7. The method of manufacturing the semiconductor device according to claim 1, wherein the gate contact and the gate electrode form a Schottky contact.

8. The method of manufacturing the semiconductor device according to claim 7, wherein the gate contact comprises p-type gallium nitride (PGaN), and the gate electrode is a stacked structure of TiN/AlCu/TiN or W/TiN/AlCu/TiN.

9. The method of manufacturing the semiconductor device according to claim 1, wherein the gate contact and the gate electrode form an ohmic contact.

10. The method of manufacturing the semiconductor device according to claim 9, wherein the gate contact comprises p-type gallium nitride, and the gate electrode is a stacked structure of Ni/TiN/AlCu/TiN.

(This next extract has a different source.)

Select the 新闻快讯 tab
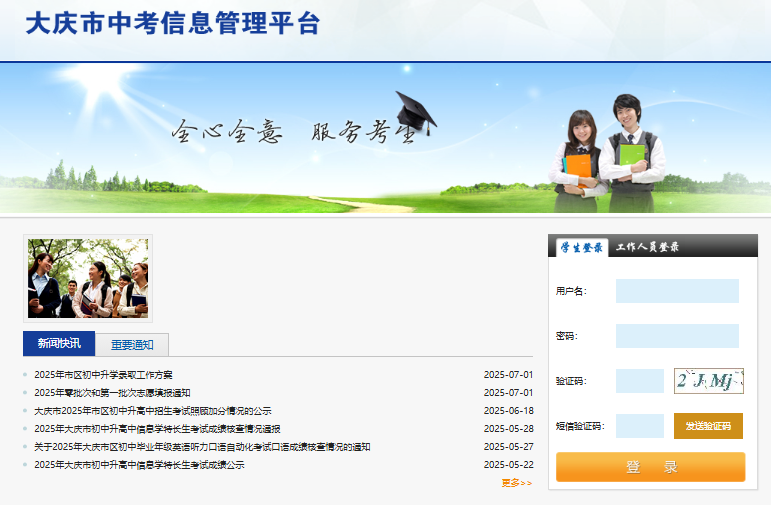This screenshot has height=505, width=771. (x=59, y=344)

11. The method of manufacturing the semiconductor device according to claim 1, further comprising: forming a source electrode and a drain electrode on opposite sides of the gate contact after forming the first dielectric layer, wherein one end of the gate field plate is connected to the gate electrode, the other end of the gate field plate extends toward the drain electrode, and the source electrode and the drain electrode extend through the first dielectric layer and the barrier layer into the channel layer.

12. The method of manufacturing the semiconductor device according to claim 1, further comprising: forming a source electrode and a drain electrode on opposite sides of the gate contact after patterning the gate metal layer, wherein one end of the gate field plate is connected to the gate electrode, the other end of the gate field plate extends toward the drain electrode, and the source electrode and the drain electrode extend through the first dielectric layer and the barrier layer into the channel layer.

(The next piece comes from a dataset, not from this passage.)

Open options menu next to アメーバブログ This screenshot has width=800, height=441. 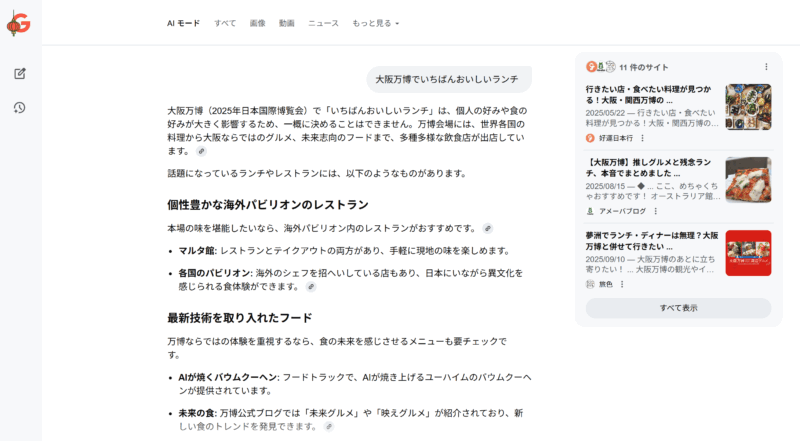click(x=656, y=211)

13. The method of manufacturing the semiconductor device according to claim 1, wherein the first wet etching process and the second wet etching process are performed by using at least one of a hydrogen fluoride (HF) solution and a buffered oxide etchant (BOE).

14. The method of manufacturing the semiconductor device according to claim 13, wherein the buffered oxide etchant is a solution of HF/NH.sub.4F in a volume ratio of 20:1 mixed with water.

Description

BRIEF DESCRIPTION OF THE DRAWINGS

[0009] The features of the exemplary embodiments believed to be novel and the elements and/or the steps characteristic of the exemplary embodiments are set forth with particularity in the appended claims. The Figures are for illustration purposes only and are not drawn to scale. The exemplary embodiments, both as to organization and method of operation, may best be understood by reference to the detailed description which follows taken in conjunction with the accompanying drawings in which:

[0010] FIG. 1 to FIG. 9 are cross-sectional views illustrating a method of manufacturing a semiconductor device according to an embodiment of the present disclosure; and

[0011] FIG. 10 to FIG. 18 are cross-sectional views illustrating that a source electrode and a drain electrode are formed on opposite sides of the gate contact in a method of manufacturing a semiconductor device according to an embodiment of the present disclosure.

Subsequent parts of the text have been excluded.